Segment Start: Information supplied

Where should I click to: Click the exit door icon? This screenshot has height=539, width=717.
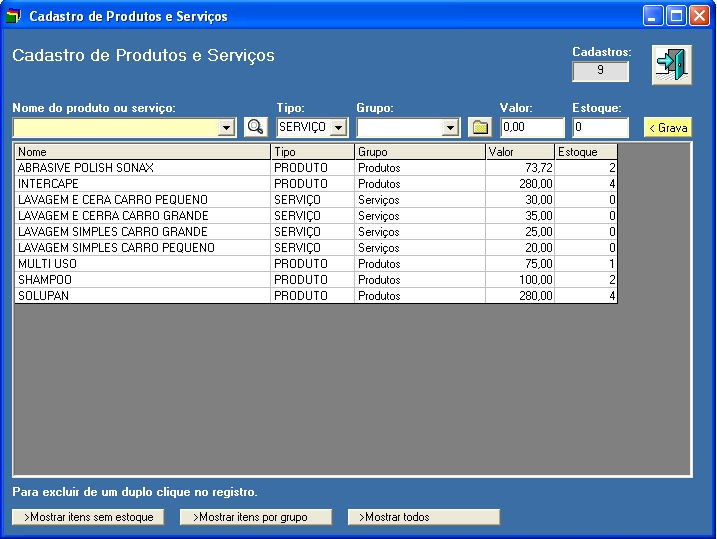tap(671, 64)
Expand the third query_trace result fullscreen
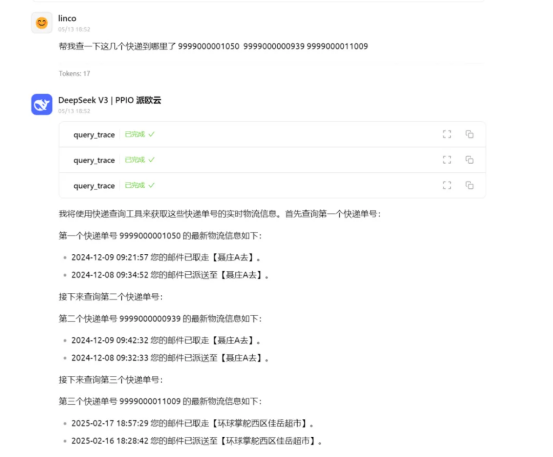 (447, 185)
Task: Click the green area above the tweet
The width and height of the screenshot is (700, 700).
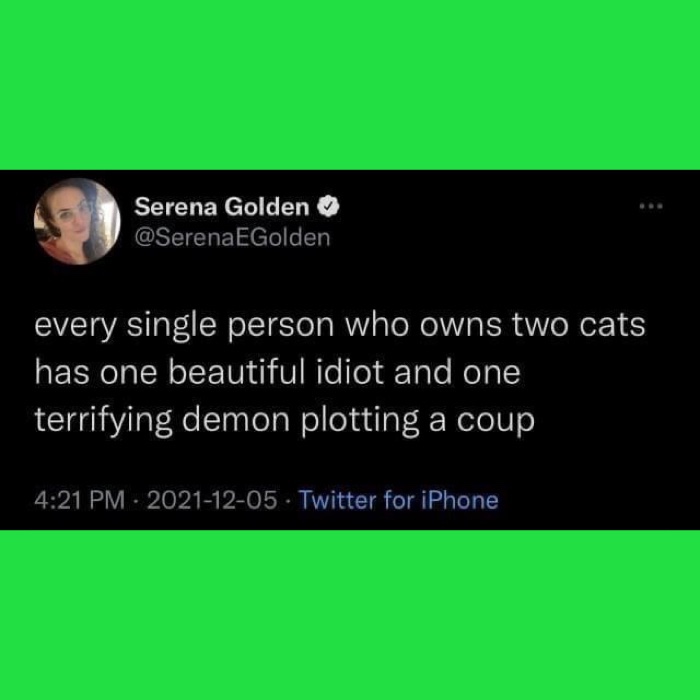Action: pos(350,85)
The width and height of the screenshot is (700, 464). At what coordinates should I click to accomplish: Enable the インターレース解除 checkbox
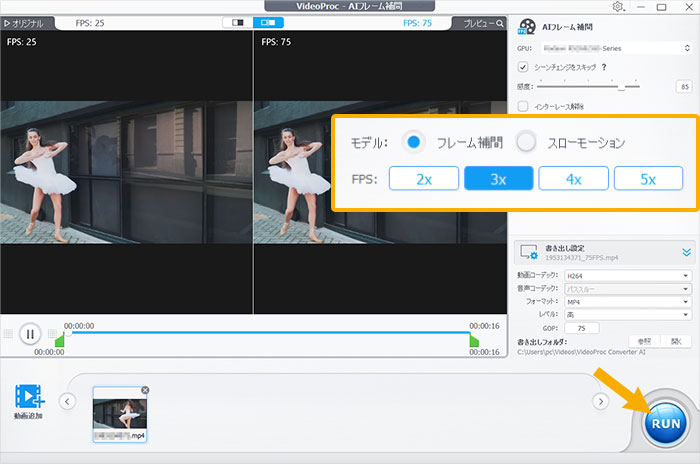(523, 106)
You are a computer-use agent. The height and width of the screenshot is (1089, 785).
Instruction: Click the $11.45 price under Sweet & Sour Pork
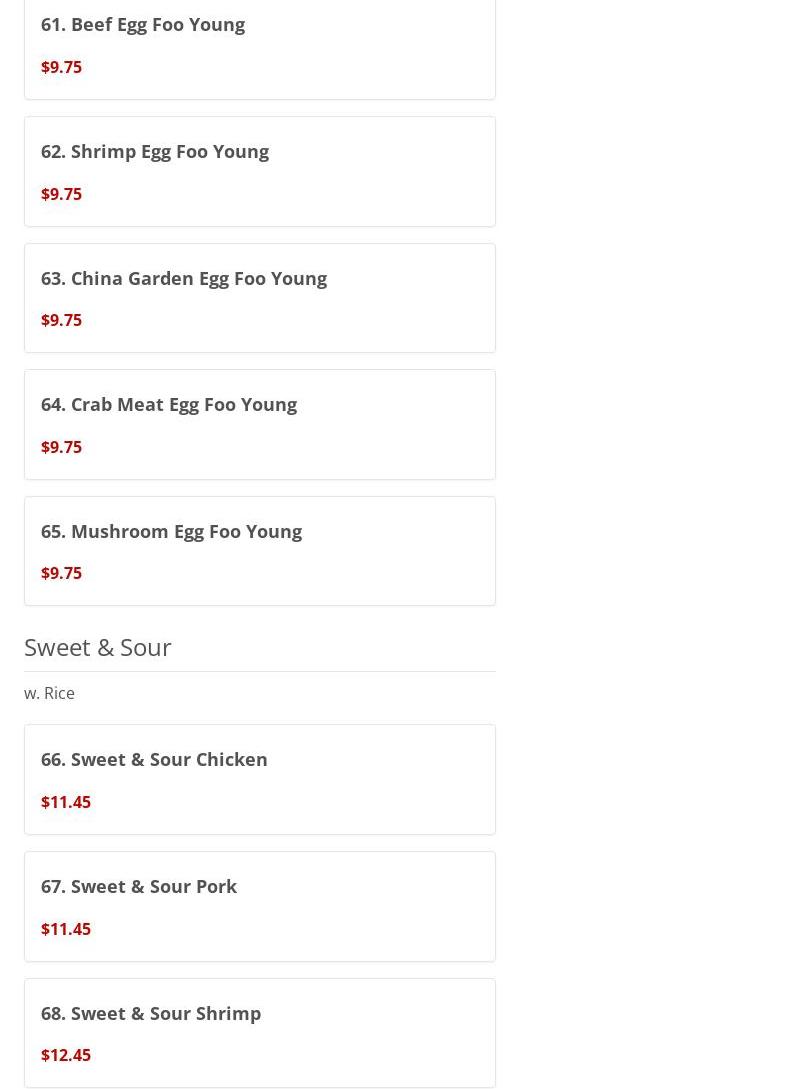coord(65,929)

Segment End: Information supplied

◆ **Task directions**
Repeat the data verbatim, excluding all pictures.

◆ **Completed exercise**
Where should I click to: Click the exit door icon? This screenshot has height=539, width=717.
tap(671, 64)
Expand the third query_trace result fullscreen
 (447, 185)
Task: Click the green area above the tweet
The width and height of the screenshot is (700, 700).
Action: pos(350,85)
The width and height of the screenshot is (700, 464). At what coordinates should I click to accomplish: Enable the インターレース解除 checkbox
(523, 106)
You are a computer-use agent. The height and width of the screenshot is (1089, 785).
Instruction: Click the $11.45 price under Sweet & Sour Pork
coord(65,929)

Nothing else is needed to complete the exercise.